> _INSTRUCTIONS TO FOLLOW_:
Apart from the images, every record here needs to be copied exactly.

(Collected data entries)

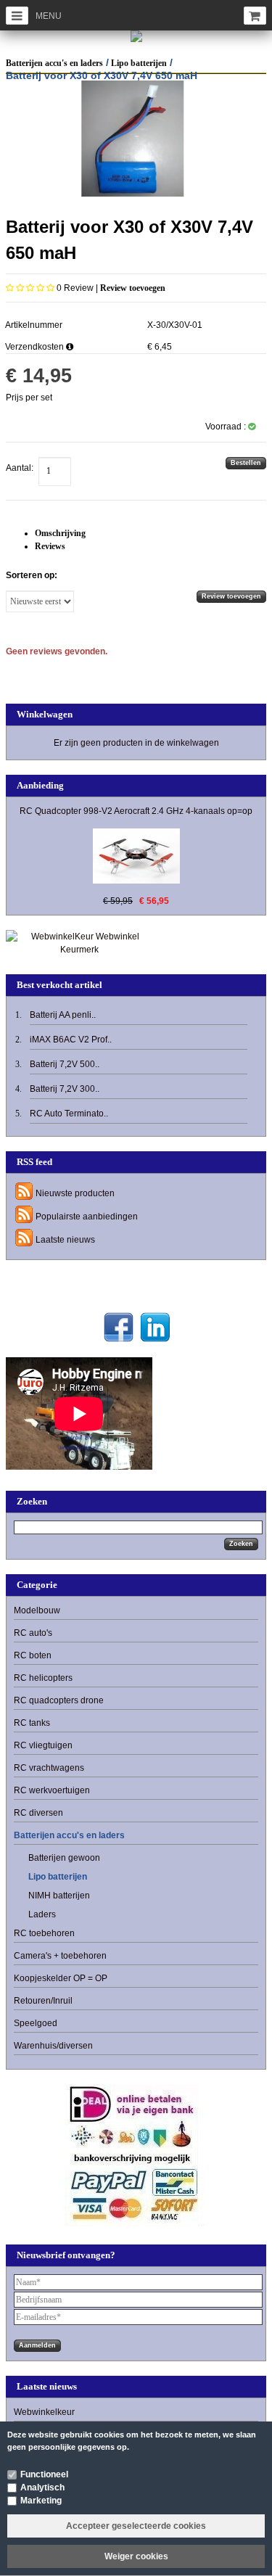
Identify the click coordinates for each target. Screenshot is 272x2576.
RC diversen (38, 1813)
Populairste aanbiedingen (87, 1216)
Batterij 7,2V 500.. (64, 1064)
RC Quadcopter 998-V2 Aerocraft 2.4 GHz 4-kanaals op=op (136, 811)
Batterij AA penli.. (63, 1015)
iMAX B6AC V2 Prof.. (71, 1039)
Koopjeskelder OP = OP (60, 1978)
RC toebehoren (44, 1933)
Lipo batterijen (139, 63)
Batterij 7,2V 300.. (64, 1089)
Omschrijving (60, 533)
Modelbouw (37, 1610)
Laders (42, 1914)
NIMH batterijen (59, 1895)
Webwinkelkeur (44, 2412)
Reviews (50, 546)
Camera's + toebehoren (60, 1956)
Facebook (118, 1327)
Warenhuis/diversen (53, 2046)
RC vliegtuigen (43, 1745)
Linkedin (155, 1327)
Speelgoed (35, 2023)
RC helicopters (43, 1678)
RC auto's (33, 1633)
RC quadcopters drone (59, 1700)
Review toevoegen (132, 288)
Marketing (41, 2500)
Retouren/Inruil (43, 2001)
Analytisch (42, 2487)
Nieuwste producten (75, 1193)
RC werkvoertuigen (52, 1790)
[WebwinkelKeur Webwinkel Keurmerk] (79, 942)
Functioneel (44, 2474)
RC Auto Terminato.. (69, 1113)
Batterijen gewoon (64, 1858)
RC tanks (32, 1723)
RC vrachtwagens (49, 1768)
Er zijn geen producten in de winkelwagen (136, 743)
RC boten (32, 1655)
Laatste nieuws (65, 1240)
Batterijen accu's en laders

> _PROBLEM SOLUTION_:
Identify the click coordinates for each target. Screenshot is 272x2576.
RC diversen (38, 1813)
Populairste aanbiedingen (87, 1216)
Batterij 7,2V 500.. (64, 1064)
RC Quadcopter 998-V2 Aerocraft 2.4 GHz 4-kanaals op=op (136, 811)
Batterij AA penli.. (63, 1015)
iMAX B6AC V2 Prof.. (71, 1039)
Koopjeskelder OP = OP (60, 1978)
RC toebehoren (44, 1933)
Lipo batterijen (139, 63)
Batterij 7,2V 300.. (64, 1089)
Omschrijving (60, 533)
Modelbouw (37, 1610)
Laders (42, 1914)
NIMH batterijen (59, 1895)
Webwinkelkeur (44, 2412)
Reviews (50, 546)
Camera's + toebehoren (60, 1956)
Facebook (118, 1327)
Warenhuis/diversen (53, 2046)
RC vliegtuigen (43, 1745)
Linkedin (155, 1327)
Speelgoed (35, 2023)
RC helicopters (43, 1678)
RC auto's (33, 1633)
RC quadcopters drone (59, 1700)
Review toevoegen (132, 288)
Marketing (41, 2500)
Retouren/Inruil (43, 2001)
Analytisch (42, 2487)
Nieuwste producten (75, 1193)
RC werkvoertuigen (52, 1790)
[WebwinkelKeur Webwinkel Keurmerk] (79, 942)
Functioneel (44, 2474)
RC Auto Terminato.. (69, 1113)
Batterijen gewoon (64, 1858)
RC tanks (32, 1723)
RC vrachtwagens (49, 1768)
Er zijn geen producten in de winkelwagen (136, 743)
RC boten (32, 1655)
Laatste nieuws (65, 1240)
Batterijen accu's en laders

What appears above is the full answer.